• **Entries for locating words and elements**
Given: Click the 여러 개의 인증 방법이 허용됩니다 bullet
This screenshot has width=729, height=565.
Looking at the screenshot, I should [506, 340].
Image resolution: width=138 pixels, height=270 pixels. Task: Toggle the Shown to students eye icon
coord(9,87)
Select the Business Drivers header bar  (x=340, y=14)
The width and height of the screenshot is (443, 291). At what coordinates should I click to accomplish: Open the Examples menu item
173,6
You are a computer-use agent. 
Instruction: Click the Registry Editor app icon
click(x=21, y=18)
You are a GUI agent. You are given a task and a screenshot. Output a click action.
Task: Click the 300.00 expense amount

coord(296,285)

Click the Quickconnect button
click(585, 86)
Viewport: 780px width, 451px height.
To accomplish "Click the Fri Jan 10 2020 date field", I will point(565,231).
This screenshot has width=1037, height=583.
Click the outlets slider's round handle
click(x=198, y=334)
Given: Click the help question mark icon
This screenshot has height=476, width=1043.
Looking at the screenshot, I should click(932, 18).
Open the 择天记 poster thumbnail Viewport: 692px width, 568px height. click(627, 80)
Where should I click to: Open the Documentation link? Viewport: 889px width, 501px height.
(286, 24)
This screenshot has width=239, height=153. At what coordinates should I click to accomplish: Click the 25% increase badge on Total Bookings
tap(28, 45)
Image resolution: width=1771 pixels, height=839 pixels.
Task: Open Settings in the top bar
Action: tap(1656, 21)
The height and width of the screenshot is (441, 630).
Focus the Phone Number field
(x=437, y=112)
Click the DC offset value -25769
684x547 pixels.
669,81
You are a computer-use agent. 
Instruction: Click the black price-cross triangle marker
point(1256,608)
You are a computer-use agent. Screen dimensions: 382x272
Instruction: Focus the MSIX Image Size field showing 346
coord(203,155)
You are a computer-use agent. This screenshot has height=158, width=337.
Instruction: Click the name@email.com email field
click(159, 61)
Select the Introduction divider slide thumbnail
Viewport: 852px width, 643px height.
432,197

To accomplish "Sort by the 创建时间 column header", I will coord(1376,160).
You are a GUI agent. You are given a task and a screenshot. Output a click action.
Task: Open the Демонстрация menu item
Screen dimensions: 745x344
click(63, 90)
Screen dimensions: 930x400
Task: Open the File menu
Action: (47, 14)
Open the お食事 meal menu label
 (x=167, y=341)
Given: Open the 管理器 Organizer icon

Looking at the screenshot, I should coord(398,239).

• **Task goal**
Put these lines into a JSON list of strings with one string per line, leaving out the blank lines.

• **Result of the exercise**
[
  "Given: Click the 여러 개의 인증 방법이 허용됩니다 bullet",
  "This screenshot has width=729, height=565.",
  "Looking at the screenshot, I should [506, 340].",
  "Image resolution: width=138 pixels, height=270 pixels. Task: Toggle the Shown to students eye icon",
  "coord(9,87)",
  "Select the Business Drivers header bar  (x=340, y=14)",
  "The width and height of the screenshot is (443, 291). At what coordinates should I click to accomplish: Open the Examples menu item",
  "173,6",
  "You are a computer-use agent. ",
  "Instruction: Click the Registry Editor app icon",
  "click(x=21, y=18)",
  "You are a GUI agent. You are given a task and a screenshot. Output a click action.",
  "Task: Click the 300.00 expense amount",
  "coord(296,285)",
  "Click the Quickconnect button",
  "click(585, 86)",
  "Viewport: 780px width, 451px height.",
  "To accomplish \"Click the Fri Jan 10 2020 date field\", I will point(565,231).",
  "This screenshot has width=1037, height=583.",
  "Click the outlets slider's round handle",
  "click(x=198, y=334)",
  "Given: Click the help question mark icon",
  "This screenshot has height=476, width=1043.",
  "Looking at the screenshot, I should click(932, 18).",
  "Open the 择天记 poster thumbnail Viewport: 692px width, 568px height. click(627, 80)",
  "Where should I click to: Open the Documentation link? Viewport: 889px width, 501px height.",
  "(286, 24)",
  "This screenshot has width=239, height=153. At what coordinates should I click to accomplish: Click the 25% increase badge on Total Bookings",
  "tap(28, 45)",
  "Image resolution: width=1771 pixels, height=839 pixels.",
  "Task: Open Settings in the top bar",
  "Action: tap(1656, 21)",
  "The height and width of the screenshot is (441, 630).",
  "Focus the Phone Number field",
  "(x=437, y=112)",
  "Click the DC offset value -25769",
  "684x547 pixels.",
  "669,81",
  "You are a computer-use agent. ",
  "Instruction: Click the black price-cross triangle marker",
  "point(1256,608)",
  "You are a computer-use agent. Screen dimensions: 382x272",
  "Instruction: Focus the MSIX Image Size field showing 346",
  "coord(203,155)",
  "You are a computer-use agent. This screenshot has height=158, width=337.",
  "Instruction: Click the name@email.com email field",
  "click(159, 61)",
  "Select the Introduction divider slide thumbnail",
  "Viewport: 852px width, 643px height.",
  "432,197",
  "To accomplish \"Sort by the 创建时间 column header\", I will coord(1376,160).",
  "You are a GUI agent. You are given a task and a screenshot. Output a click action.",
  "Task: Open the Демонстрация menu item",
  "Screen dimensions: 745x344",
  "click(63, 90)",
  "Screen dimensions: 930x400",
  "Task: Open the File menu",
  "Action: (47, 14)",
  "Open the お食事 meal menu label",
  " (x=167, y=341)",
  "Given: Open the 管理器 Organizer icon",
  "Looking at the screenshot, I should coord(398,239)."
]